Geoffrey Dunn's story ("The Book of Romney," Oct. 10) presents information so important in this election, information I haven't seen anywhere else. I hope you are able to distribute it to print sources in battleground states ASAP!
Many people are (justifiably) confused about which one of the dueling education tax revenue propositions, Proposition 30 or Proposition 38, to support at the polls. One measure relies mainly on increasing sales taxes to fund the sorely strapped educational system. The other measure relies on increasing income taxes to do the same. There are other, relatively minor, differences. But here is the rub: each proposition needs a majority vote to win, and if each one gets more than 50 percent, the one with the most votes triumphs.

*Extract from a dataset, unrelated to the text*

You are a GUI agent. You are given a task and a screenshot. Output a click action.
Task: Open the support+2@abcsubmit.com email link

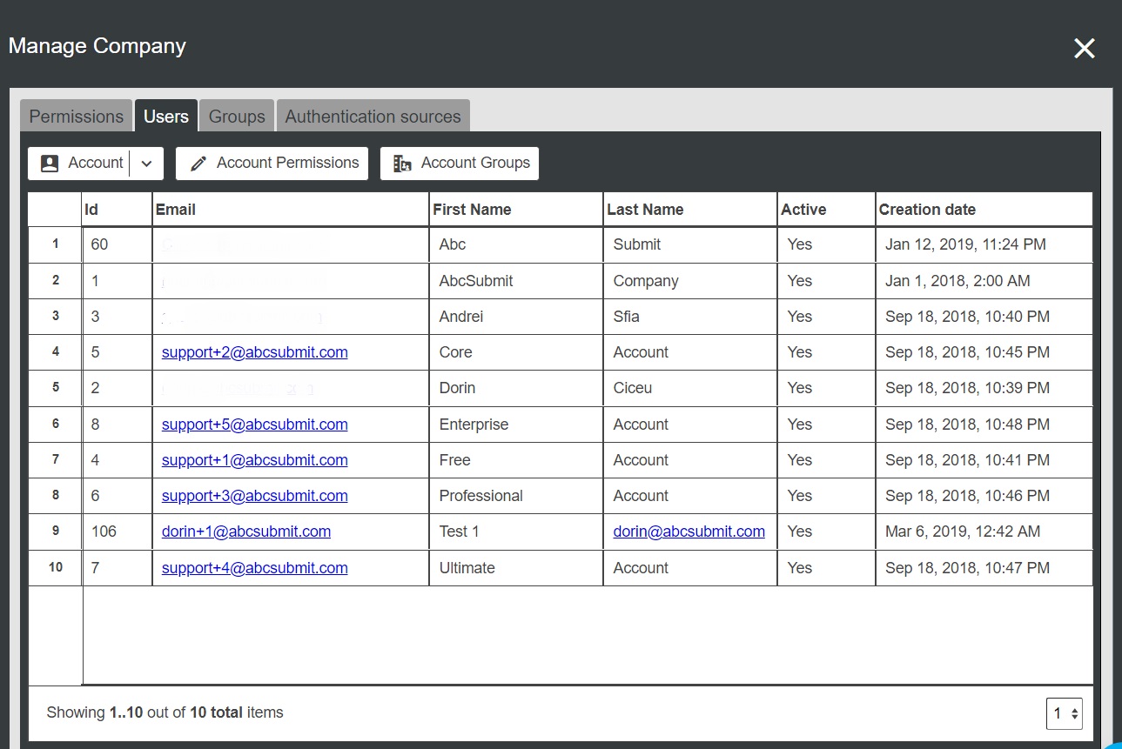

Conventional wisdom says vote yes for the one you like and no for its competition. But voters beware: voting yes for one measure and no for the other vastly increases the probability that both measures will lose!
The logic is simple. Assume that 60 percent of the electorate wants to increase funding for education. But, influenced by hair-splitting campaign mailers, the voters split down the middle, and 30 percent vote for Proposition 30 and 30 percent for Proposition 38, and both lose. Or they skew 45 percent vote for one measure and 15 percent for the other, and both lose.
If education supporters split the pro-education vote, both measures are almost certain to lose! They only way to reasonably ensure that funding education succeeds is to vote for both propositions. Then, assuming that most people support education, one proposition will win majority approval by a small number of votes, which is vastly superior to both propositions losing. Get it?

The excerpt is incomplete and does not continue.